Work instruction —
When the string "computer" appears in a line of the records, show the whole line.

=== Excerpted records ===

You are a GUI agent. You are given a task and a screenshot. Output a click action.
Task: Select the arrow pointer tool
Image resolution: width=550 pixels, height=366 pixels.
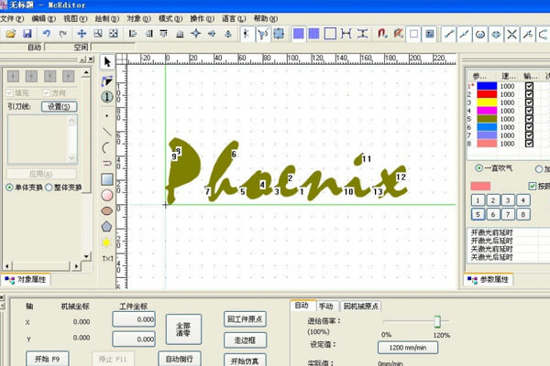point(106,61)
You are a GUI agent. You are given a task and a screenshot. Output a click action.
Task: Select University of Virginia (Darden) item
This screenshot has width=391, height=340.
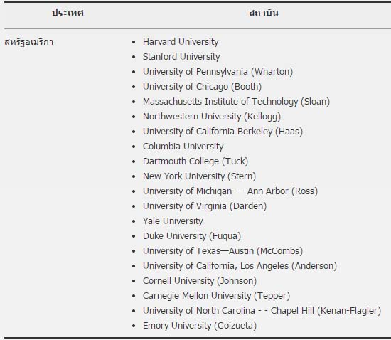tap(205, 206)
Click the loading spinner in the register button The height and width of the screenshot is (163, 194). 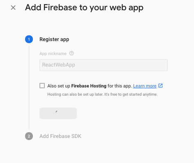click(x=56, y=112)
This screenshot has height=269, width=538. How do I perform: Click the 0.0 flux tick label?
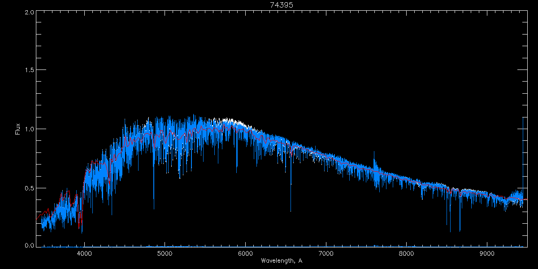(29, 246)
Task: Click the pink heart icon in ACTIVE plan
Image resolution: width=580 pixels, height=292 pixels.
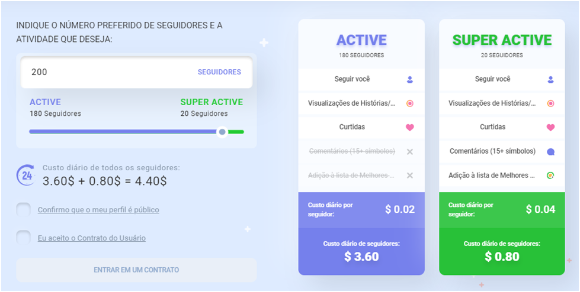Action: [409, 127]
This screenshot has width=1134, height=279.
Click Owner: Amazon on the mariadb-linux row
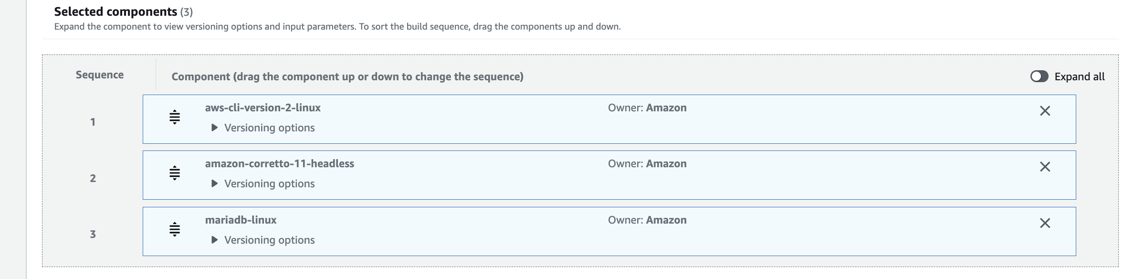pos(647,220)
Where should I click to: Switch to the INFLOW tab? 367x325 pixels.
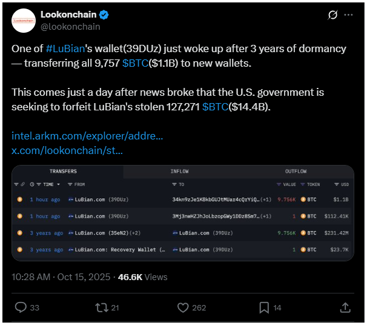[x=179, y=172]
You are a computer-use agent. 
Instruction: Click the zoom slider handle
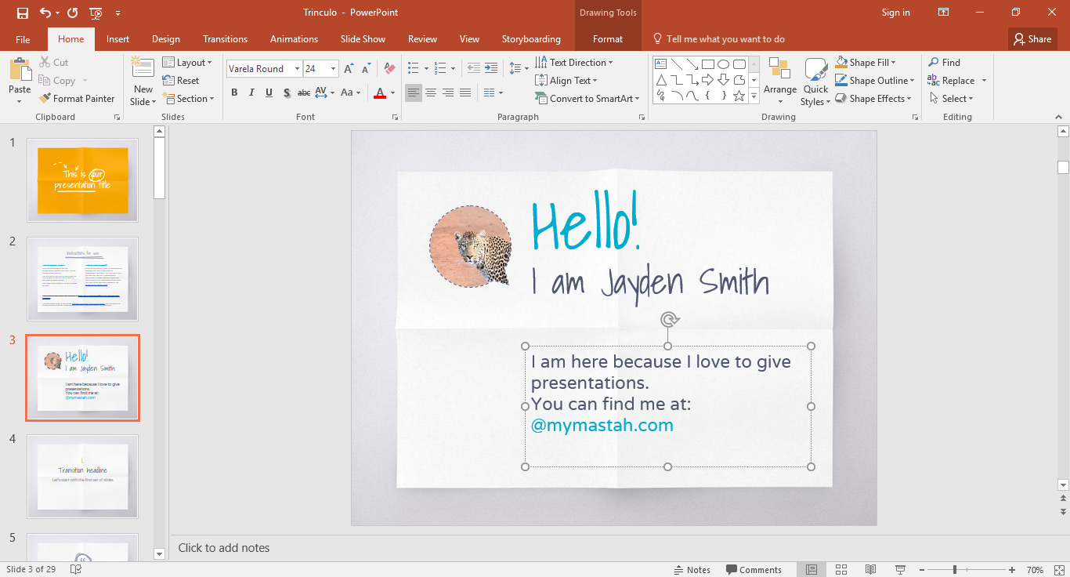coord(954,569)
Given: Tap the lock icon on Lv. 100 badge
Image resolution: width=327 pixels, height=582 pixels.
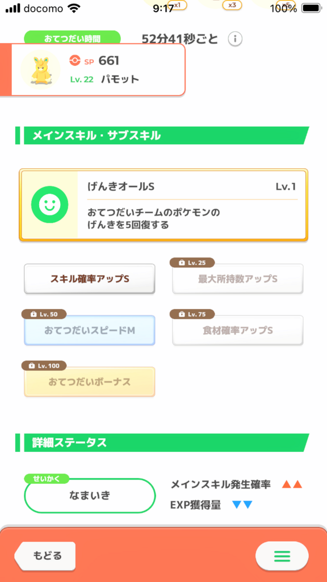Looking at the screenshot, I should coord(33,366).
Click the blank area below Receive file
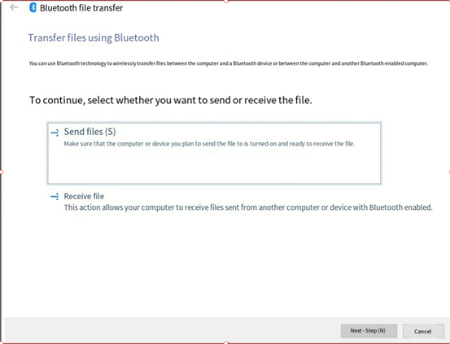This screenshot has width=450, height=344. 225,264
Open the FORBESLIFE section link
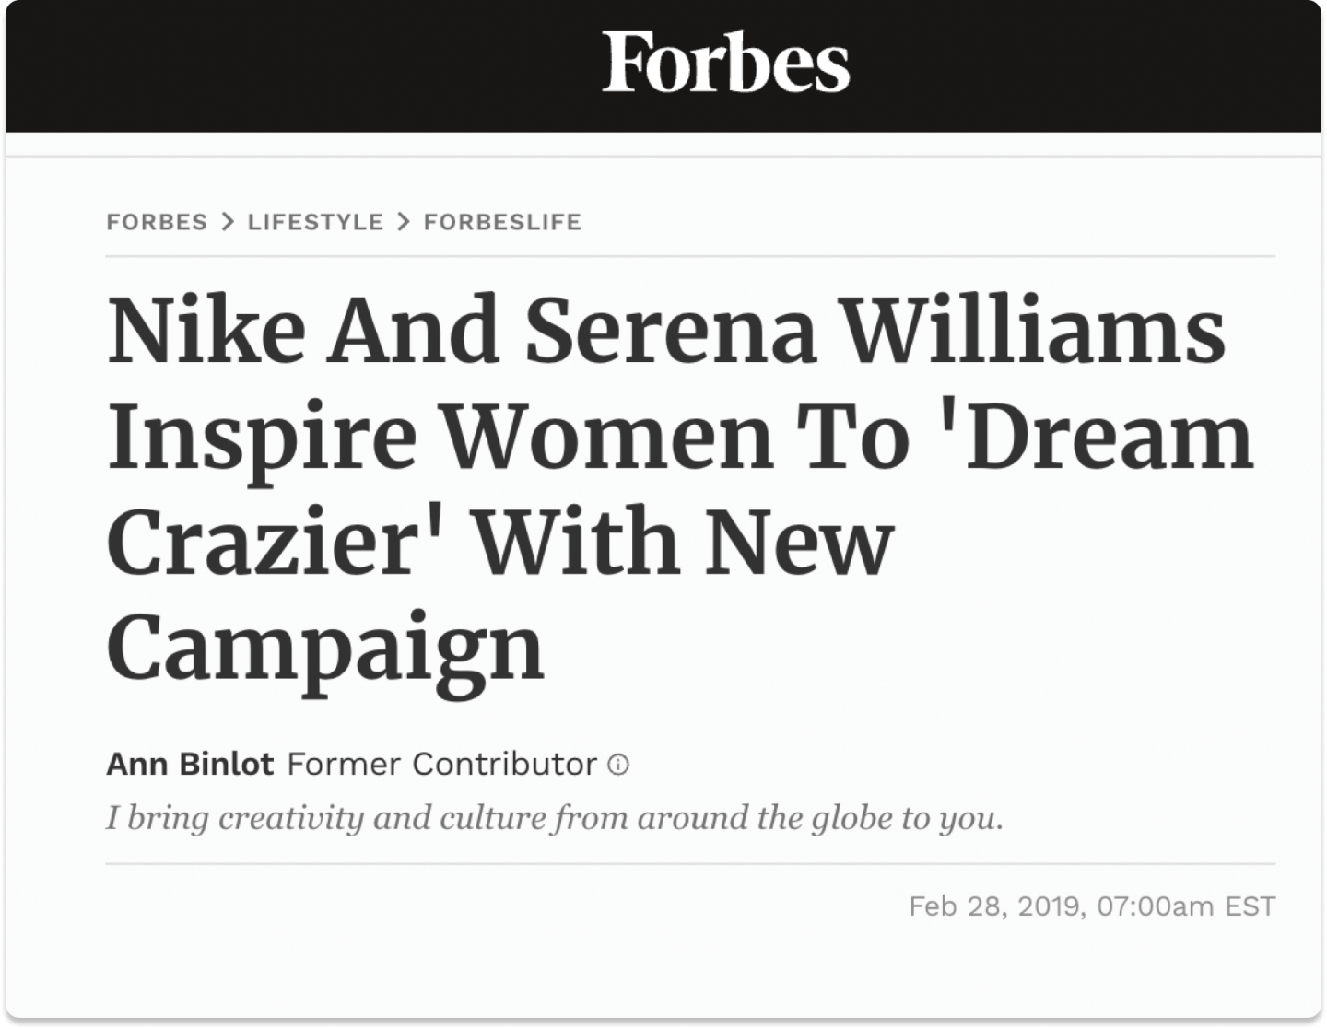 [x=501, y=221]
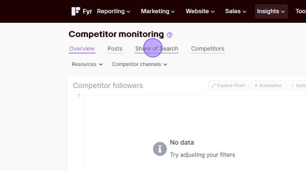The height and width of the screenshot is (171, 306).
Task: Click the Fyr brand name link
Action: point(87,11)
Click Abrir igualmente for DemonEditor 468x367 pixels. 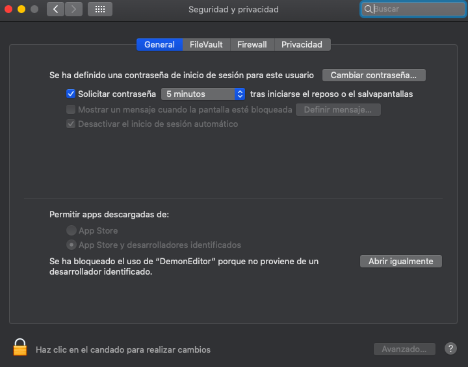coord(400,261)
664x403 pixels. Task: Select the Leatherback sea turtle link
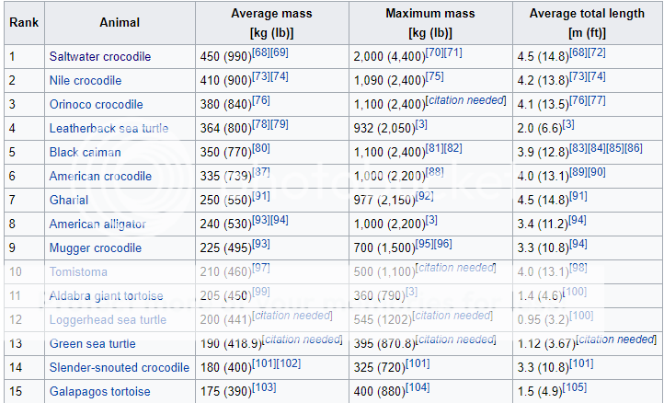pyautogui.click(x=109, y=129)
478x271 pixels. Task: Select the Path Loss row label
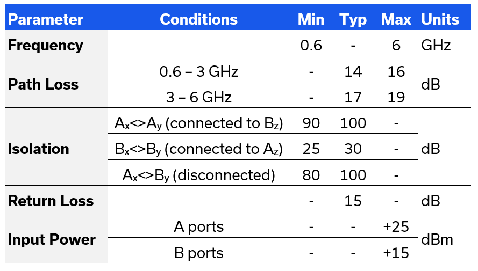[x=43, y=85]
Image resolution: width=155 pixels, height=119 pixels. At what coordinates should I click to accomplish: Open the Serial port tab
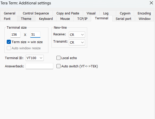(123, 19)

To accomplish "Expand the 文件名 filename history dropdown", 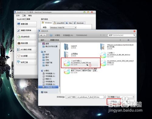I will pyautogui.click(x=105, y=97).
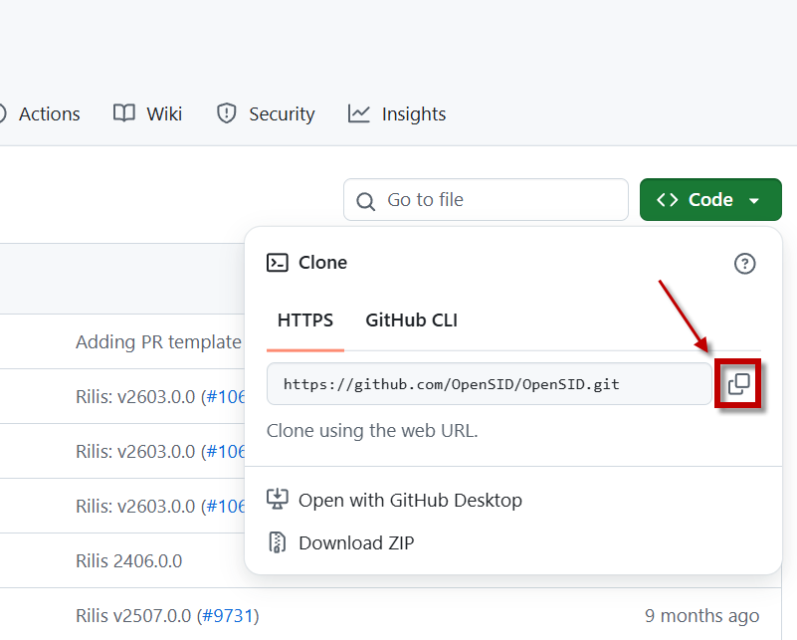
Task: Open pull request #9731 link
Action: (x=227, y=616)
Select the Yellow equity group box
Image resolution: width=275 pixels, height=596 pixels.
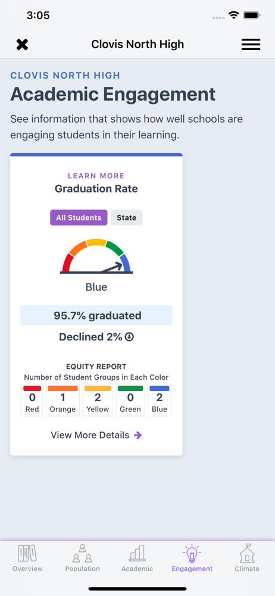tap(98, 400)
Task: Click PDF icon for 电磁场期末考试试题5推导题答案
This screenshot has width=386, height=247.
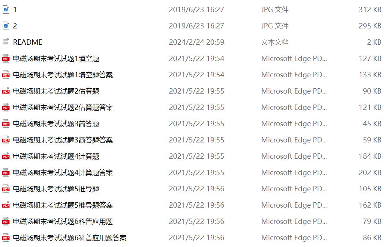Action: 6,205
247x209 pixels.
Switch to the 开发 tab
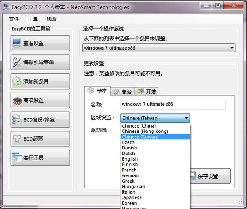146,91
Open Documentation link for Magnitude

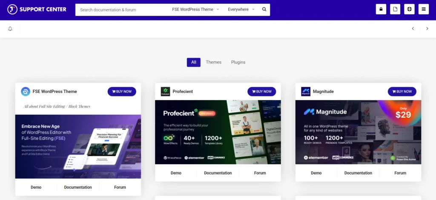pyautogui.click(x=358, y=173)
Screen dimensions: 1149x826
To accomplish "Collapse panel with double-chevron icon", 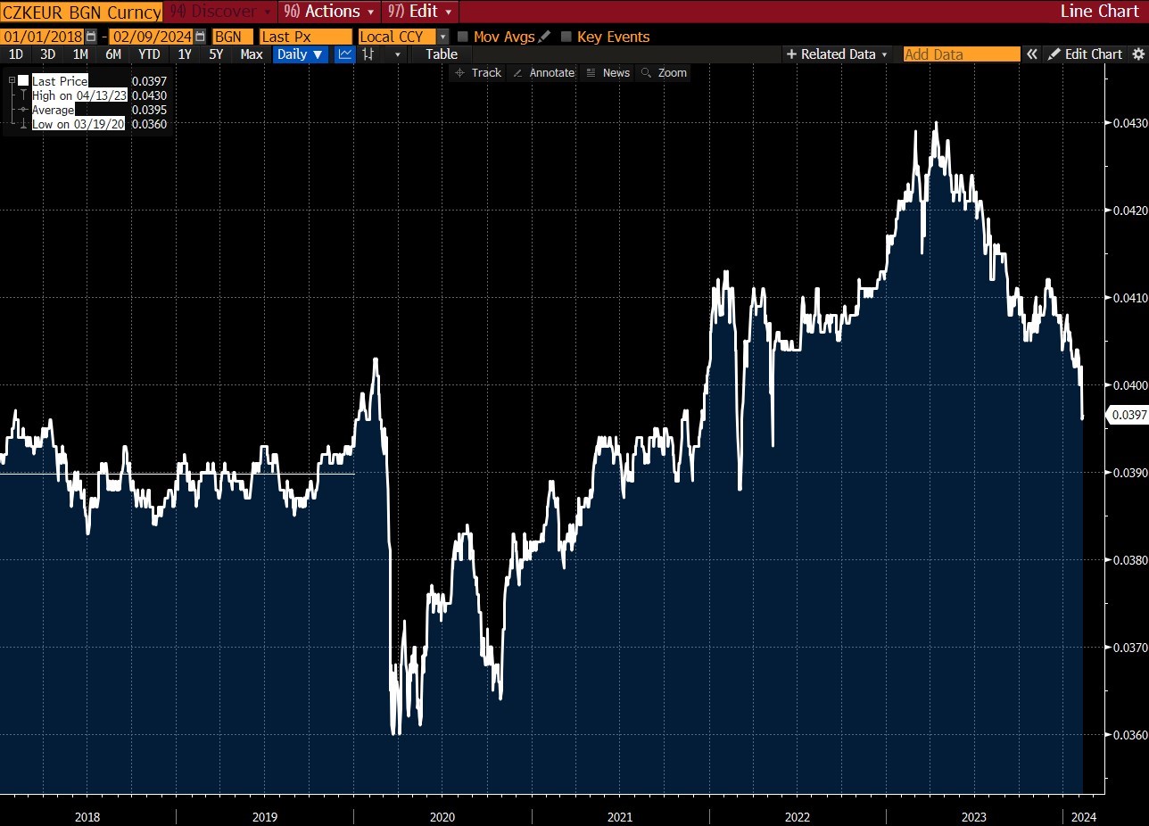I will [x=1032, y=54].
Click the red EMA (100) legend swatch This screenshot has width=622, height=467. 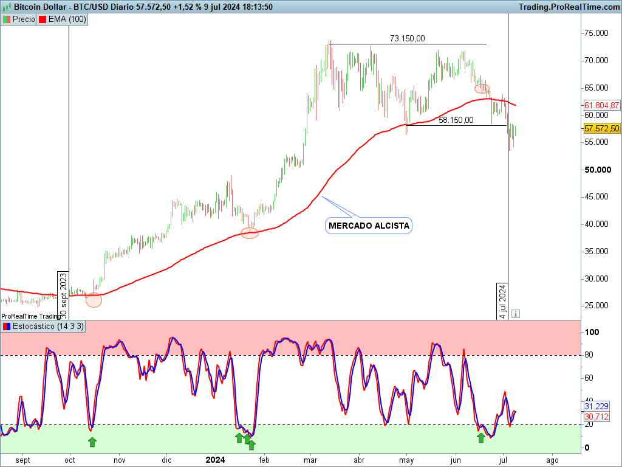pos(43,19)
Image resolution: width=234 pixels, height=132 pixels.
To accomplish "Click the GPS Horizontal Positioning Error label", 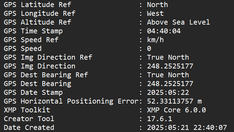I will (x=71, y=101).
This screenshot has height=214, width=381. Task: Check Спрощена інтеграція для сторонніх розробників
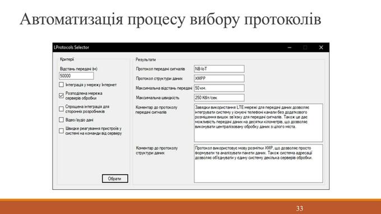tap(61, 109)
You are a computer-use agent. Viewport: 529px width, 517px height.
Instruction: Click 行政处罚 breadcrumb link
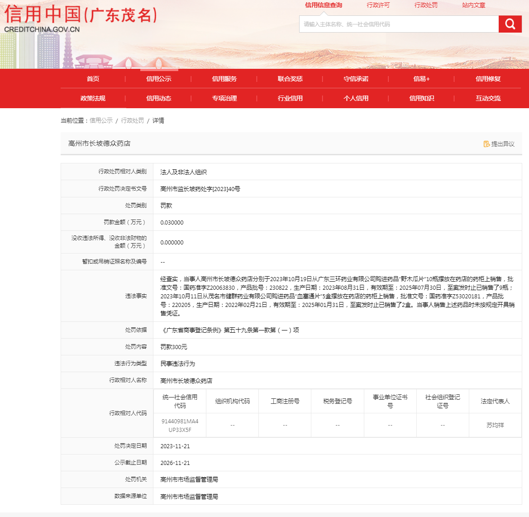pyautogui.click(x=132, y=120)
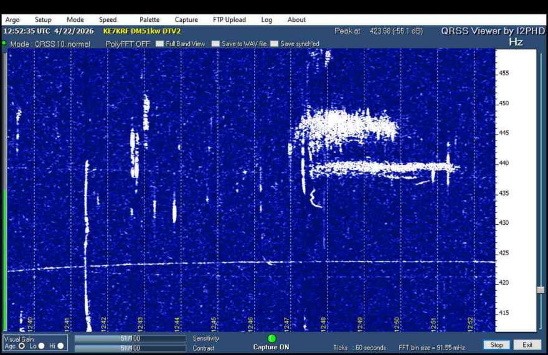Open the Setup menu
548x355 pixels.
(x=43, y=20)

===

Solved exercise —
You are a computer-use agent. 
You are a computer-use agent. Viewport: 529px width, 517px height.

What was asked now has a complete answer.